Senate Abandons Mothers on Mother’s Day

Who:  National ADAPT

What:  Mother’s Day Recognition of Community Attendants and HCBS recipients 

When: Sunday, May 8, 2022

Where: Spirit of Justice Park starting at 2PM 

For More information: 

Nina Bakoyiannis   646-709-2510   ninabakoyiannis@gmail.com Cathy Cranston       512-650-6543   flacacata@aol.comwww.nationaladapt.org

Washington, D.C.  National ADAPT will hold a rally south of the US Capitol to celebrate mothers that are Community Attendants and mothers with disabilities.  

Mother’s Day is a day to honor and show appreciation to our mothers. The Senate has abandoned our mothers who are attendants to their child or family member, mothers with disabilities who receive attendant services, moms assisting moms, and all mothers who are attendants receiving the inadequate wages that make it difficult for them to support themselves and their families.  This is how Congressional leadership “honors thy mother”.

National ADAPT and numerous attendant and disability rights advocacy groups have worked furiously to advocate for the $15 base wage, for funding for HCBS and affordable accessible integrated housing. The Congressional leadership has received hours of personal testimony, hearings, voluminous fliers, petitions, reports and countless Congressional visits, all coming together to stress the urgency of the necessary funding for HCBS and housing for people with disabilities and the community attendants that assist them.  Thus far, the Senate has refused to make these issues a priority.  “Such a lack of support by the Senate on the importance of the jobs we do,” said Carrie Warner, 30-year attendant in the community “such disrespect.” The Senate must make these issues a priority.
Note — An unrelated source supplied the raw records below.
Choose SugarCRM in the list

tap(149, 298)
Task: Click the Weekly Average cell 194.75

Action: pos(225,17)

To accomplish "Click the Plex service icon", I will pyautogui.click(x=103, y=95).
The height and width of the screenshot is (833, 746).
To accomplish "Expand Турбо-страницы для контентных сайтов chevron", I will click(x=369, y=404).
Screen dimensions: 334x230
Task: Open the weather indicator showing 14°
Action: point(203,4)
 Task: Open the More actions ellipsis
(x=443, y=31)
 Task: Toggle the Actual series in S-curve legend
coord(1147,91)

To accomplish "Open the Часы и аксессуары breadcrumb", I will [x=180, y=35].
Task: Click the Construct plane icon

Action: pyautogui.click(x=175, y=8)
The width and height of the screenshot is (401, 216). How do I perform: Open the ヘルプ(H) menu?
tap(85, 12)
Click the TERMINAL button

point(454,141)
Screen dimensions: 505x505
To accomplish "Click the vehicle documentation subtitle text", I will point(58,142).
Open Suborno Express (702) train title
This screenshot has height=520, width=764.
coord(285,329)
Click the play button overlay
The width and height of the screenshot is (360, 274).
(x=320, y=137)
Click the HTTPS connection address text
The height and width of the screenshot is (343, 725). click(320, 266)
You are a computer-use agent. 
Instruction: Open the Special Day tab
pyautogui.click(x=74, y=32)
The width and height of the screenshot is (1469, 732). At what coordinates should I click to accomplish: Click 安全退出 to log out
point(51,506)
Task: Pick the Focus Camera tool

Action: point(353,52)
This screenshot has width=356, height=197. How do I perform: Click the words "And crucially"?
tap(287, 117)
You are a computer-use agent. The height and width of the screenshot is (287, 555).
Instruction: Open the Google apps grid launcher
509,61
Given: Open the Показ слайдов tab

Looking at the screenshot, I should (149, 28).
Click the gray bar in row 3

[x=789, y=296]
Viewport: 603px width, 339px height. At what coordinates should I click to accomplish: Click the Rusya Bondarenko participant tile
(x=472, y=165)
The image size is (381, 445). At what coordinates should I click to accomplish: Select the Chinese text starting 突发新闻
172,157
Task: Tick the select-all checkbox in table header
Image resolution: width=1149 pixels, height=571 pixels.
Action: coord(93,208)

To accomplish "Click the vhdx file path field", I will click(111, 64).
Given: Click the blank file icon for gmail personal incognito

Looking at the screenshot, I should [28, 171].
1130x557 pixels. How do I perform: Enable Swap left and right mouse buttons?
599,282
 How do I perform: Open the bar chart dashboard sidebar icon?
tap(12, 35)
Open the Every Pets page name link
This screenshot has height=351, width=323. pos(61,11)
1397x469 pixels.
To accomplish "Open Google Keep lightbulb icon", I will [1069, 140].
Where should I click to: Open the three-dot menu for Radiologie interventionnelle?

Our lives depend on it.

It’s an Unhappy Mother’s Day for Community Attendants that do not get benefits; days off, not even on the day we “celebrate” them.

The Senate has also abandoned our mothers who are stuck in nursing homes, and who do not want to be in nursing homes but rather their own homes but cannot get the services they need to support them there. The bias toward institutionalization remains in Medicaid, despite decades of calls for change. States must provide institutional (including nursing homes) services while community services remain optional. With the growing shortage of attendants due to low wages and no benefits, this bias will grow even stronger. And the attendants who remain faithful to this noble profession despite the lack of pay and benefits grow older and needing supports themselves.